- Work order -
Wherever a line of the data contains "agent", copy that line.

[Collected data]

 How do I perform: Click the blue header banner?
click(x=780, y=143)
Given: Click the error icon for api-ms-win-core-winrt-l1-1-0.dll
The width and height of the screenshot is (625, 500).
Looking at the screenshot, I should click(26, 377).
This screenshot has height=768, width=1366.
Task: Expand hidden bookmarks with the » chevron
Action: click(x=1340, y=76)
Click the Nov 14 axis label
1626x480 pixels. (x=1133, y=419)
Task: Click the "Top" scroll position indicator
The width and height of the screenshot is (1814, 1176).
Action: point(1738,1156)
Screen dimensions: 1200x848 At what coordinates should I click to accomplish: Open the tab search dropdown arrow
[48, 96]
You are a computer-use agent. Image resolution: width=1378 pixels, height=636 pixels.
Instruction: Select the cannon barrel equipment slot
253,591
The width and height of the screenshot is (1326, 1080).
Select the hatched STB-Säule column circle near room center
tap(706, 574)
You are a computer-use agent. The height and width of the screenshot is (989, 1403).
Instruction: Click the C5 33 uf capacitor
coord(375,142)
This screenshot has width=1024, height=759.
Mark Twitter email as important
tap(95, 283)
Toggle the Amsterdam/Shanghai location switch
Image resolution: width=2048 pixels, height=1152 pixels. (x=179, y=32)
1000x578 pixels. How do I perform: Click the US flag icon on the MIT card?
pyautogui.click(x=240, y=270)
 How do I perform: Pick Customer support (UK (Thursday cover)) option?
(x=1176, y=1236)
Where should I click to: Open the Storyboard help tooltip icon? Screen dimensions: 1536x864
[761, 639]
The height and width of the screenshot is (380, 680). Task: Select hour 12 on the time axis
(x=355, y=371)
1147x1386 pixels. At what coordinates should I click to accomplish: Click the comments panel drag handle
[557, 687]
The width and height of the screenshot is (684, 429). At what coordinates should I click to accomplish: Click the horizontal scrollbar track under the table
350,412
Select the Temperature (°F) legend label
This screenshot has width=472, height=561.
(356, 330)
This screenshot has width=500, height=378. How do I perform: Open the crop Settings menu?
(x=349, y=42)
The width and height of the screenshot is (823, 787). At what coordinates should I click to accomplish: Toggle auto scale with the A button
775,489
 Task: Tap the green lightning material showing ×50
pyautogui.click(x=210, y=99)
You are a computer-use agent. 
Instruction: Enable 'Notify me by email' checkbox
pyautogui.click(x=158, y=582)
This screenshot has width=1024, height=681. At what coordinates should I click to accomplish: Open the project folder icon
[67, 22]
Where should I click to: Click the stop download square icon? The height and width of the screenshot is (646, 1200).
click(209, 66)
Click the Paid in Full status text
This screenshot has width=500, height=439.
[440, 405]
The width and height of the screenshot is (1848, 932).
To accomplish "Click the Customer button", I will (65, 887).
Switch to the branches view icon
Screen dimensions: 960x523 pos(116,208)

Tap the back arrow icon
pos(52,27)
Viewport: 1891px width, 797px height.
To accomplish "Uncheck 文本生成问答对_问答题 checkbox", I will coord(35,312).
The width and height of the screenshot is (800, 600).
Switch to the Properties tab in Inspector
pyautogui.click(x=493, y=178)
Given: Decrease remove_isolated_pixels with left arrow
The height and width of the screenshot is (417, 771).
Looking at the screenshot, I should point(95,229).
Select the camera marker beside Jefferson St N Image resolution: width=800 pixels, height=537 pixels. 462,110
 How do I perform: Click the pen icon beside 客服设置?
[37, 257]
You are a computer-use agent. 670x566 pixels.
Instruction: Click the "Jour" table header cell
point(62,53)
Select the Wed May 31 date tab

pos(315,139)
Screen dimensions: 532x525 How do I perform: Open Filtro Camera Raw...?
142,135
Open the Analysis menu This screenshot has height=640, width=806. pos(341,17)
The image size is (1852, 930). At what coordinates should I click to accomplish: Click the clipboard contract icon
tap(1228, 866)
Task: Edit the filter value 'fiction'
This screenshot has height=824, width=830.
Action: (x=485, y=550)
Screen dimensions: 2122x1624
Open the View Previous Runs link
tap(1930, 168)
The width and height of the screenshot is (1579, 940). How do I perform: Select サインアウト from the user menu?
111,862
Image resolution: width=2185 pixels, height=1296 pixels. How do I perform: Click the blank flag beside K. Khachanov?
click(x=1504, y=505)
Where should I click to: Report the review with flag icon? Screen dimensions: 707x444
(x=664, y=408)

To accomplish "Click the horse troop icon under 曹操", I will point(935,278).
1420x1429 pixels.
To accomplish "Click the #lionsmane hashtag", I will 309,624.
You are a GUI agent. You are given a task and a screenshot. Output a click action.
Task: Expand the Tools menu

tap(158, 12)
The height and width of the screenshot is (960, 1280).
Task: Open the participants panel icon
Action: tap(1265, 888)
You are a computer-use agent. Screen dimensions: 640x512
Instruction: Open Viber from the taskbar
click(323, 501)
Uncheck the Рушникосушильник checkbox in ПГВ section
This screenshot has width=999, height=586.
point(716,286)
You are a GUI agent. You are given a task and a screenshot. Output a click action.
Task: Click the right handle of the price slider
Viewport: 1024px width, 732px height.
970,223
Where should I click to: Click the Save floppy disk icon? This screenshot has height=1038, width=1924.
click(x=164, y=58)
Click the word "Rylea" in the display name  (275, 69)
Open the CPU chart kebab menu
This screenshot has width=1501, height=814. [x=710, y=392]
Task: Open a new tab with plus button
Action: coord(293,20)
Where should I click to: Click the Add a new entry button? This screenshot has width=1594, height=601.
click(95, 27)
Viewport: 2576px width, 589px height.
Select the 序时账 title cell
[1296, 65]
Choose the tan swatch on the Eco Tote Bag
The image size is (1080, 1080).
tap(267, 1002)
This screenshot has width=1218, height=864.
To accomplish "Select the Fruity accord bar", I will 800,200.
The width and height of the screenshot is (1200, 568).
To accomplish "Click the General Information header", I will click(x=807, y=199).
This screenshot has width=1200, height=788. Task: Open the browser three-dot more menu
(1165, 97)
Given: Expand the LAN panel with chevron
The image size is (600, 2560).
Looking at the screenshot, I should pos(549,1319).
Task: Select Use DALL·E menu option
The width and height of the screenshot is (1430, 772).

- The answer -
You are a computer-use agent. Image resolution: width=1378 pixels, height=636 pixels.
You are a computer-use agent. The height and width of the screenshot is (989, 1403).
You are a computer-use agent. 
You are a computer-use agent. 670x566 pixels.
You are a GUI agent. You are given a task and a screenshot. Output a click action.
You are a computer-use agent. Screen dimensions: 640x512
You are a GUI agent. You are given a task and a screenshot. Output a click action.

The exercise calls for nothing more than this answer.